(Dataset)
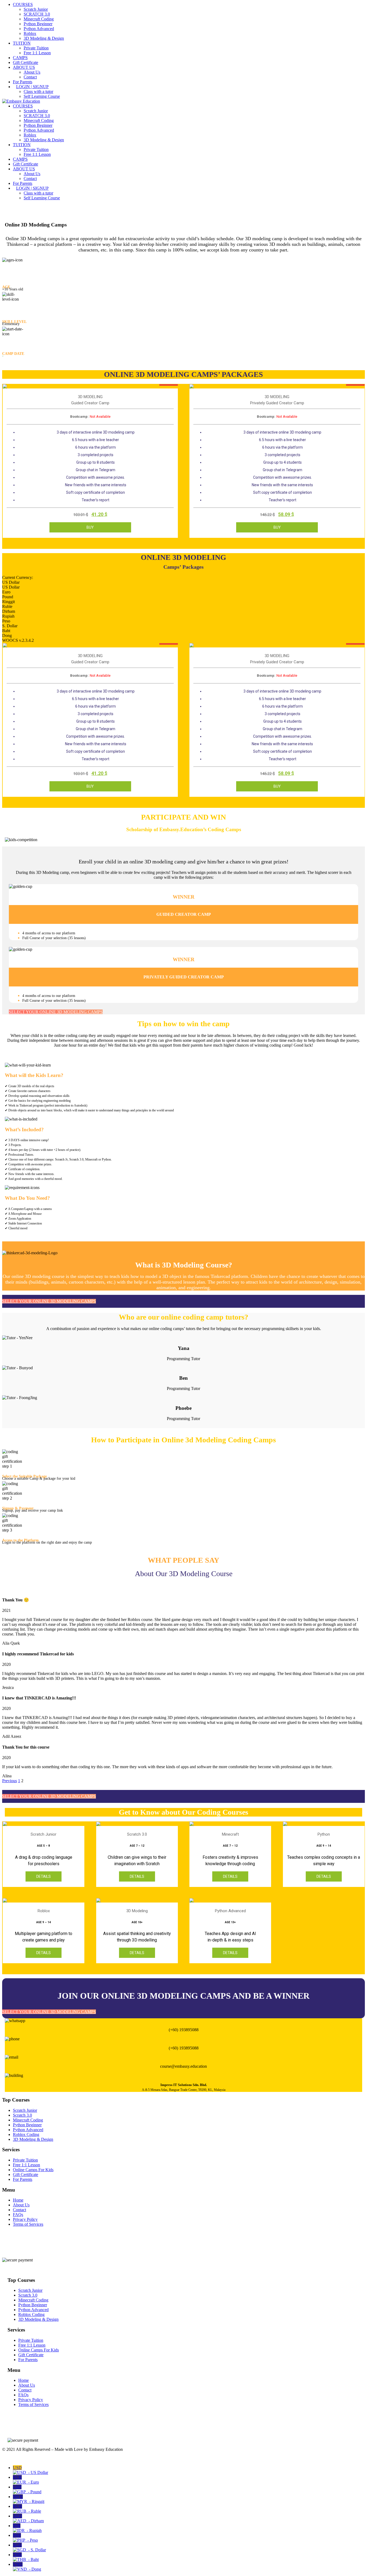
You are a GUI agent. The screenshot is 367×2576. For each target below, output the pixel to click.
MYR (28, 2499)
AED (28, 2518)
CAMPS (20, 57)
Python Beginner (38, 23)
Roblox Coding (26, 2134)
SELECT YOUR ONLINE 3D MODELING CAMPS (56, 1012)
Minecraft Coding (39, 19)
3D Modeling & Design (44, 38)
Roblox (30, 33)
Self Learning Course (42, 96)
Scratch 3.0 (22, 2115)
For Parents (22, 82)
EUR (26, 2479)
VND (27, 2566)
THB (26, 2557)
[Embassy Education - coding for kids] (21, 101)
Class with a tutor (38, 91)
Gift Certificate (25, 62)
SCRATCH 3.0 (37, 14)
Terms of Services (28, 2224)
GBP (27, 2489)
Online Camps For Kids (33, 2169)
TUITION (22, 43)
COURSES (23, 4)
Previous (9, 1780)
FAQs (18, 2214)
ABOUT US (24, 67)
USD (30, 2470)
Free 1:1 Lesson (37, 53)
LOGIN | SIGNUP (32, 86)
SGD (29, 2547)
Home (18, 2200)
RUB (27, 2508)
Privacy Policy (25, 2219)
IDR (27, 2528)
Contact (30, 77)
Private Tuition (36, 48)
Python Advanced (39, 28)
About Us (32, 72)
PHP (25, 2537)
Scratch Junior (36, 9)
(End Dataset)
- **Brief**
Everything above from the line containing "THB (26, 2557)" through the line containing "USD (30, 2470)" must be copied exactly. Nothing outside that range belongs in the answer.

- **Expected answer**
THB (26, 2557)
[Embassy Education - coding for kids] (21, 101)
Class with a tutor (38, 91)
Gift Certificate (25, 62)
SCRATCH 3.0 (37, 14)
Terms of Services (28, 2224)
GBP (27, 2489)
Online Camps For Kids (33, 2169)
TUITION (22, 43)
COURSES (23, 4)
Previous (9, 1780)
FAQs (18, 2214)
ABOUT US (24, 67)
USD (30, 2470)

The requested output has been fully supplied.